Mechanisms of Spin Relaxation in Low Dimensional Systems
 
 

Ulrich Rössler
 
 

Institut für Theoretische Physik, Universität, D-93040 Regensburg, Germany

ulrich.roessler@physik.uni-regensburg.de


 
 

The spin degree of freedom of charge carriers has recently found increasing attention in the perspective of spin or magneto electronics [1]. The operation of a spin transistor or of a spin-valve device depends essentially on the lifetime of a spin-polarized electron (or hole). Taking the spin transistor [2] as paradigm spin relaxation is related to the faith of carriers travelling along the conducting channel at a semiconductor heterointerface. As known from extensive studies for bulk semiconductors [3] all mechanisms of spin relaxation can be traced back to spin-orbit interaction, which comes into play in different ways:
 

  1. For electrons, occupying states with predominantly s character, the spin-relaxation rates are much smaller than for holes in p states.

  2.  
  3. The momentum change connected with a scattering process (with phonons, impurities, ...) results in a change also of the spin orientation of the carrier, which is related to its momentum.

  4.  
  5. Spin precession in an effective magnetic field, caused by band structure effects or by the confinement potential at the heterointerface (Rashba effect), can be hindered by momentum scattering due to random changes of this effective magnetic field.

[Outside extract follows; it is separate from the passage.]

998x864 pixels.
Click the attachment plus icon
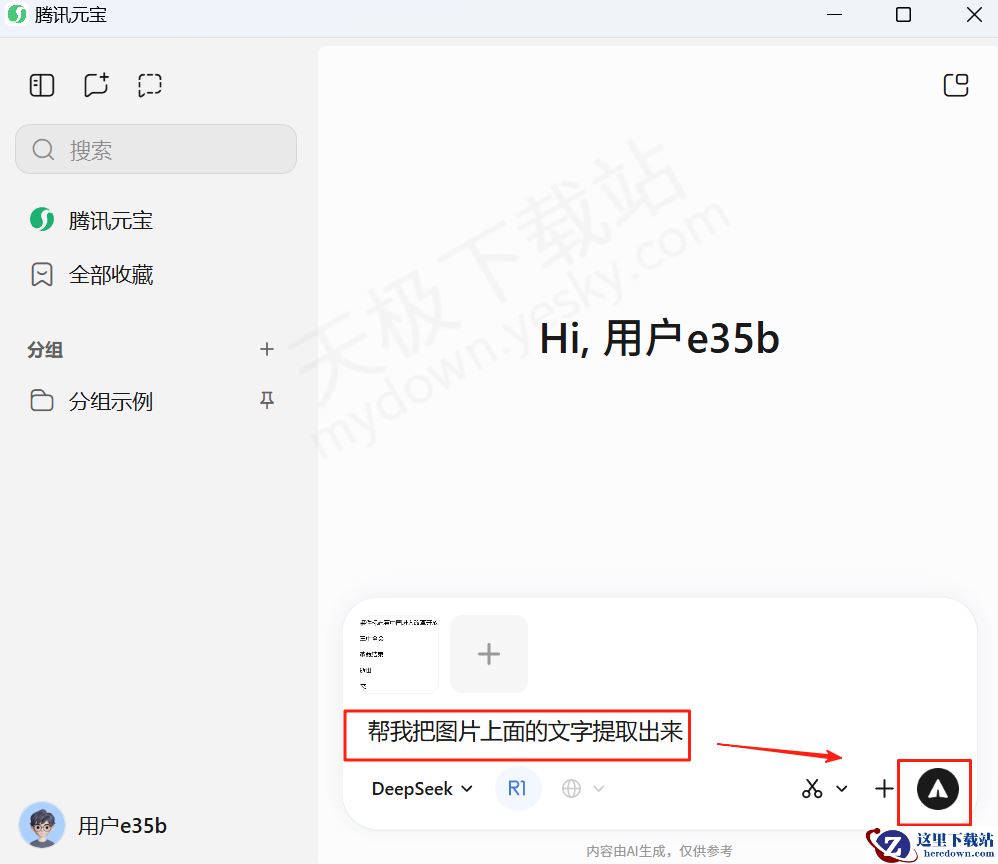pyautogui.click(x=884, y=789)
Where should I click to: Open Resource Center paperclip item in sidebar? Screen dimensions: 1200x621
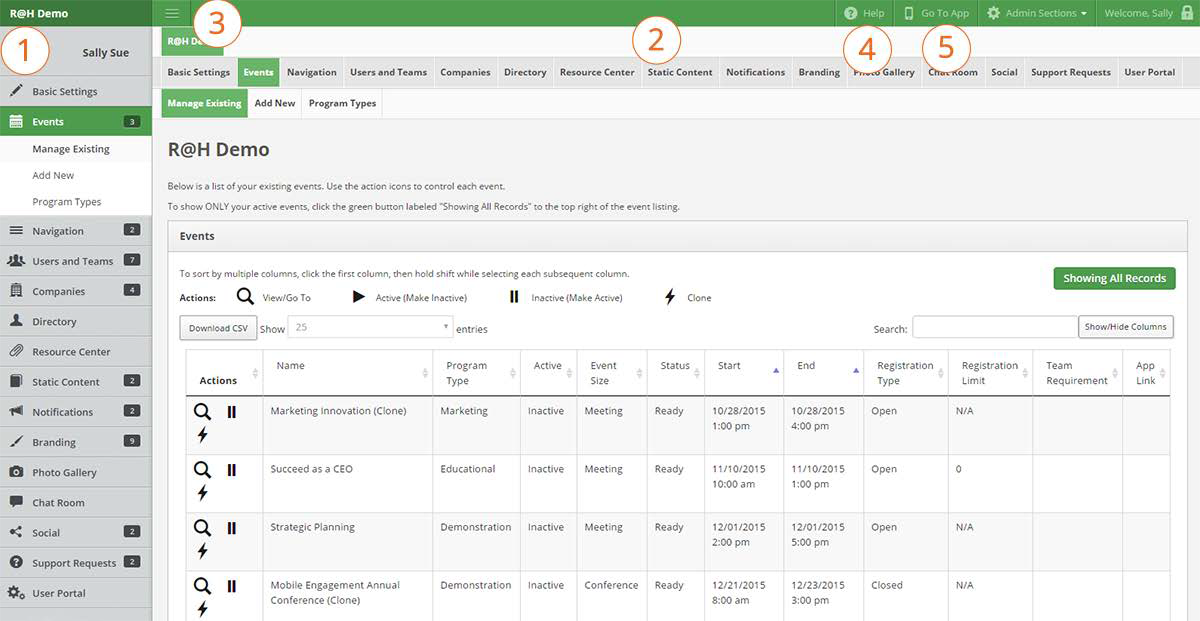click(x=71, y=352)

In semiconductor systems with reduced dimension spin relaxation is modified due to confinement [4] and interface effects [5] and depends on the material parameters of the system with the tendency, that the relaxation rates increase with a decrease of the gap energy.

The dependence of the spin precession (Dyakonov-Perel mechanism) on the crystallographic orientation of the heterointerface (or quantum well) allows to discriminate between different spin relaxation mechanisms [6].

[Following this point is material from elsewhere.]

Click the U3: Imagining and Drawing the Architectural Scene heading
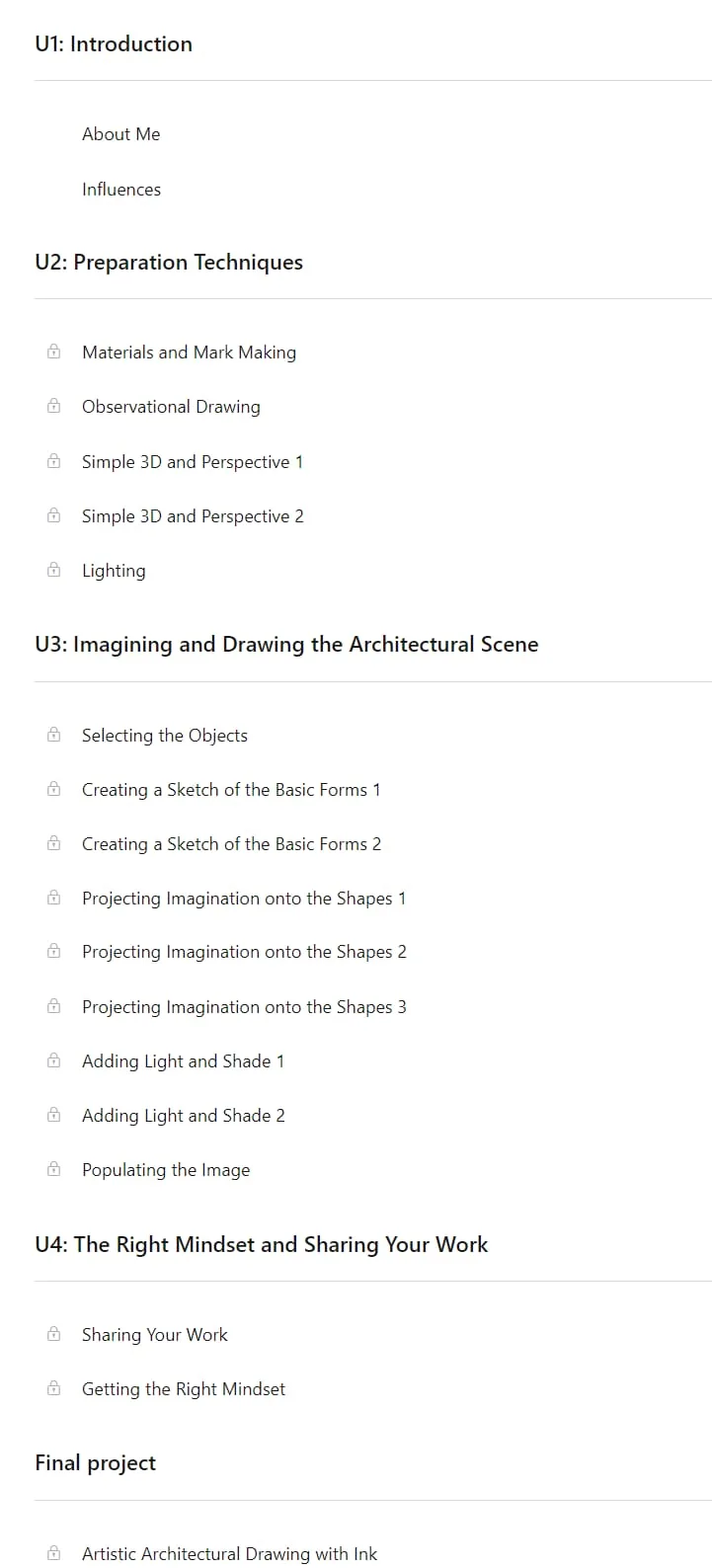Screen dimensions: 712x1568 286,645
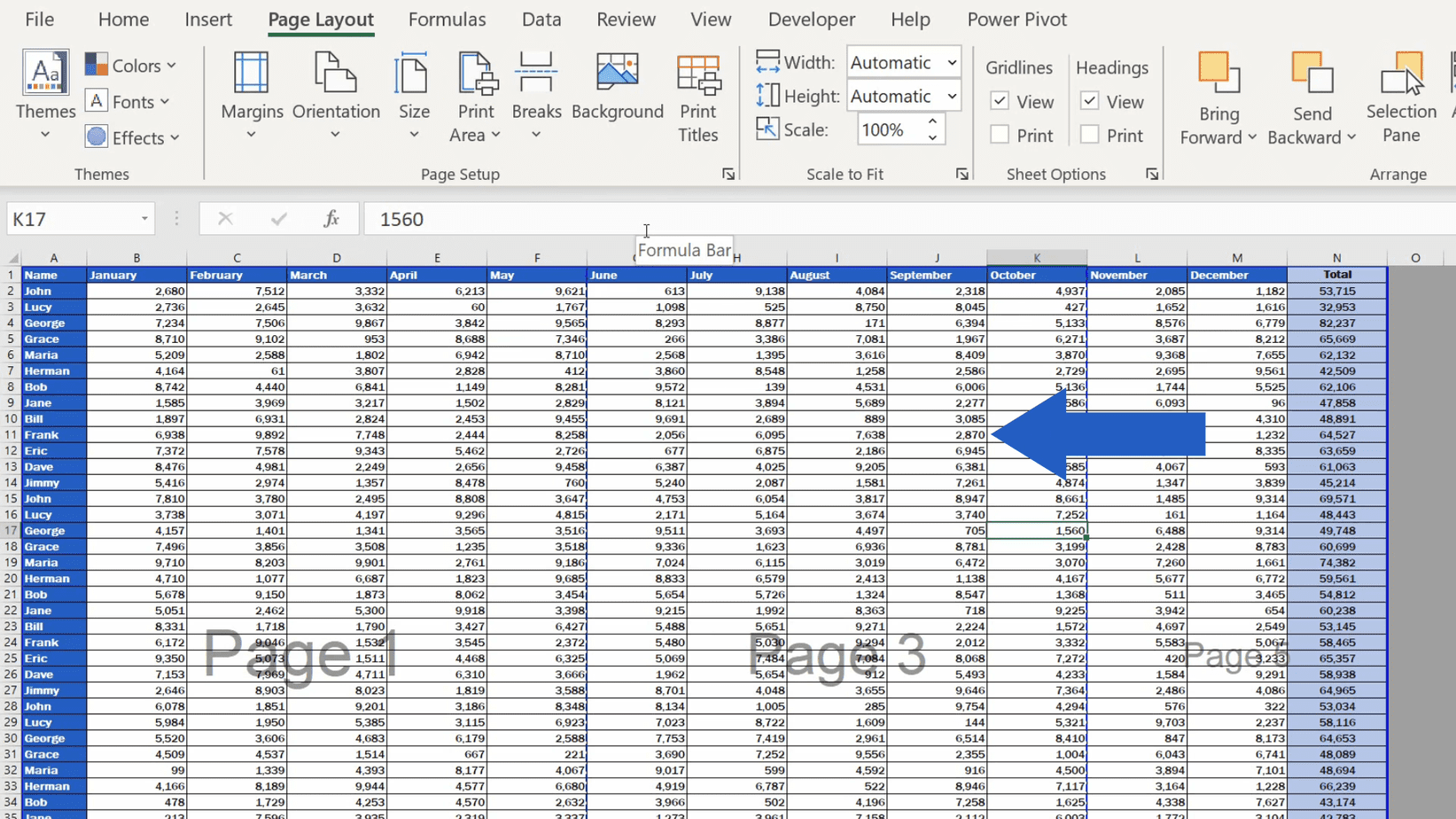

The talk gives a survey on the mechanisms of spin relaxation in bulk material and on their modification due to reduced dimensionality in semiconductor heterostructures.
 
 

  1. G.A. Prinz, Physics Today, April 1985 p. 58.
  2. S. Datta, B. Das, Appl. Phys. Lett. 56, 665 (1990).
  3. Optical Orientation, edited by F. Maier and B.P. Zakharchenya, (Elsevier Science Publ., Amsterdam 1984).
  4. M.I. Dyakonov, V.Yu. Kachorovskii, Sov. Phys. Semicond. 20, 110 (1986).
  5. T. Guettler et al., Phys. Rev. 58, R10179 (1998).
  6. Y. Ohno et al., Proceedings EP2DS-13, Ottawa 1999; Physica E in print.